■ OBJETIVO DEL EJERCICIO ■
Por favor, cambia "Identify the location of" por "Find the position of" en todas las líneas siguientes y deja intacto todo lo demás.

== DATOS PROPORCIONADOS

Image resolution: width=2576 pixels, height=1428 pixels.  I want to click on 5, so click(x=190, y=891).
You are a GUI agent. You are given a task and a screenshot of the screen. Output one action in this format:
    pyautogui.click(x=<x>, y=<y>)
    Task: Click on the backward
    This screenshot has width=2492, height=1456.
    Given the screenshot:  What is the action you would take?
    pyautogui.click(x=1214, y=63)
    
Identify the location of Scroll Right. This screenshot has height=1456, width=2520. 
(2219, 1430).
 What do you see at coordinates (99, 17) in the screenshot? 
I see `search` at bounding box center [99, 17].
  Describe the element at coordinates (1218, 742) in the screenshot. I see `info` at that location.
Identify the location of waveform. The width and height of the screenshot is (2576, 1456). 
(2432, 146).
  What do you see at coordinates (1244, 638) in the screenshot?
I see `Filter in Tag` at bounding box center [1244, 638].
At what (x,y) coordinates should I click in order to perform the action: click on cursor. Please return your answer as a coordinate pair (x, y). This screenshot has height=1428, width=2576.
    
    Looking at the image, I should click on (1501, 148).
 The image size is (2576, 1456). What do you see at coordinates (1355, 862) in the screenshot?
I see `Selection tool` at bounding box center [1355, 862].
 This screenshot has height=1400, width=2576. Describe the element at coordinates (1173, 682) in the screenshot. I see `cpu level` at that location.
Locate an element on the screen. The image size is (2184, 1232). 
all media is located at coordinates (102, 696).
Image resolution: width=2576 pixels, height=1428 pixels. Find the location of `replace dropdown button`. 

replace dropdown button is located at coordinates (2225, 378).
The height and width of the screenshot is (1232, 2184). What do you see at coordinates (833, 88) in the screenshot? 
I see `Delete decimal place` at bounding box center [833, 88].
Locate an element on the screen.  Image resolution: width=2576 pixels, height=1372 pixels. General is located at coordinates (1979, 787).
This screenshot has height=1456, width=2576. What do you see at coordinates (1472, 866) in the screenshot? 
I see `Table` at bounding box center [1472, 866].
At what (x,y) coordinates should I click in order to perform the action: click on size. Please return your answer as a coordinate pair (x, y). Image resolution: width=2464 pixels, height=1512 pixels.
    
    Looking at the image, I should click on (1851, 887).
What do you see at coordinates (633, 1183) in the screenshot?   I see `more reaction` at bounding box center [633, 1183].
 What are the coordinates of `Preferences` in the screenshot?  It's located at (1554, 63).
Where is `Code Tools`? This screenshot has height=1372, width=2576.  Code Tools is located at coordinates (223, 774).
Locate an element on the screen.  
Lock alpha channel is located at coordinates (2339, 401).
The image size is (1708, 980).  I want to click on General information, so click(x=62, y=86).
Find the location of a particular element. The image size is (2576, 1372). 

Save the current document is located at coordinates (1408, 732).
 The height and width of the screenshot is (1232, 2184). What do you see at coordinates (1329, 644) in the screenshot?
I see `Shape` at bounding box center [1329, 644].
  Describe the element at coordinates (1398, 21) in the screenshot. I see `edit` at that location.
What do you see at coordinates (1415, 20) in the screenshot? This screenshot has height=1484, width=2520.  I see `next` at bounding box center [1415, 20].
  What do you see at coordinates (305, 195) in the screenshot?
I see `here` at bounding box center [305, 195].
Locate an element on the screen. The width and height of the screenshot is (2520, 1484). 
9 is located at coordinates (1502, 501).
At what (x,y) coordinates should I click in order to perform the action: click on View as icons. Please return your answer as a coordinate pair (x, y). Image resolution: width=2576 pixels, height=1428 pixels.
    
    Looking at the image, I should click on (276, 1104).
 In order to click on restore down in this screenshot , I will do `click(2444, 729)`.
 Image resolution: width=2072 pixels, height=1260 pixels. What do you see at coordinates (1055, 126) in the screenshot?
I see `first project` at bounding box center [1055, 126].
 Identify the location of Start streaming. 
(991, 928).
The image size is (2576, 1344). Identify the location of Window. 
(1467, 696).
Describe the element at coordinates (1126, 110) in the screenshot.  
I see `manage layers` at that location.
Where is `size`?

====

■ RESPUESTA AL PROBLEMA ■
Image resolution: width=2576 pixels, height=1428 pixels.  I want to click on 5, so click(x=190, y=891).
You are a GUI agent. You are given a task and a screenshot of the screen. Output one action in this format:
    pyautogui.click(x=<x>, y=<y>)
    Task: Click on the backward
    This screenshot has width=2492, height=1456.
    Given the screenshot:  What is the action you would take?
    pyautogui.click(x=1214, y=63)
    
Find the position of Scroll Right. This screenshot has height=1456, width=2520. 
(2219, 1430).
 What do you see at coordinates (99, 17) in the screenshot? 
I see `search` at bounding box center [99, 17].
  Describe the element at coordinates (1218, 742) in the screenshot. I see `info` at that location.
Find the position of waveform. The width and height of the screenshot is (2576, 1456). 
(2432, 146).
  What do you see at coordinates (1244, 638) in the screenshot?
I see `Filter in Tag` at bounding box center [1244, 638].
At what (x,y) coordinates should I click in order to perform the action: click on cursor. Please return your answer as a coordinate pair (x, y). This screenshot has height=1428, width=2576.
    
    Looking at the image, I should click on (1501, 148).
 The image size is (2576, 1456). What do you see at coordinates (1355, 862) in the screenshot?
I see `Selection tool` at bounding box center [1355, 862].
 This screenshot has height=1400, width=2576. Describe the element at coordinates (1173, 682) in the screenshot. I see `cpu level` at that location.
Locate an element on the screen. The image size is (2184, 1232). 
all media is located at coordinates (102, 696).
Image resolution: width=2576 pixels, height=1428 pixels. Find the location of `replace dropdown button`. 

replace dropdown button is located at coordinates (2225, 378).
The height and width of the screenshot is (1232, 2184). What do you see at coordinates (833, 88) in the screenshot? 
I see `Delete decimal place` at bounding box center [833, 88].
Locate an element on the screen.  Image resolution: width=2576 pixels, height=1372 pixels. General is located at coordinates (1979, 787).
This screenshot has height=1456, width=2576. What do you see at coordinates (1472, 866) in the screenshot? 
I see `Table` at bounding box center [1472, 866].
At what (x,y) coordinates should I click in order to perform the action: click on size. Please return your answer as a coordinate pair (x, y). Image resolution: width=2464 pixels, height=1512 pixels.
    
    Looking at the image, I should click on (1851, 887).
What do you see at coordinates (633, 1183) in the screenshot?   I see `more reaction` at bounding box center [633, 1183].
 What are the coordinates of `Preferences` in the screenshot?  It's located at (1554, 63).
Where is `Code Tools`? This screenshot has height=1372, width=2576.  Code Tools is located at coordinates (223, 774).
Locate an element on the screen.  
Lock alpha channel is located at coordinates (2339, 401).
The image size is (1708, 980).  I want to click on General information, so click(x=62, y=86).
Find the location of a particular element. The image size is (2576, 1372). 

Save the current document is located at coordinates (1408, 732).
 The height and width of the screenshot is (1232, 2184). What do you see at coordinates (1329, 644) in the screenshot?
I see `Shape` at bounding box center [1329, 644].
  Describe the element at coordinates (1398, 21) in the screenshot. I see `edit` at that location.
What do you see at coordinates (1415, 20) in the screenshot? This screenshot has height=1484, width=2520.  I see `next` at bounding box center [1415, 20].
  What do you see at coordinates (305, 195) in the screenshot?
I see `here` at bounding box center [305, 195].
Locate an element on the screen. The width and height of the screenshot is (2520, 1484). 
9 is located at coordinates (1502, 501).
At what (x,y) coordinates should I click in order to perform the action: click on View as icons. Please return your answer as a coordinate pair (x, y). Image resolution: width=2576 pixels, height=1428 pixels.
    
    Looking at the image, I should click on (276, 1104).
 In order to click on restore down in this screenshot , I will do `click(2444, 729)`.
 Image resolution: width=2072 pixels, height=1260 pixels. What do you see at coordinates (1055, 126) in the screenshot?
I see `first project` at bounding box center [1055, 126].
 Find the position of Start streaming. 
(991, 928).
The image size is (2576, 1344). Find the position of Window. 
(1467, 696).
Describe the element at coordinates (1126, 110) in the screenshot.  
I see `manage layers` at that location.
Where is `size`?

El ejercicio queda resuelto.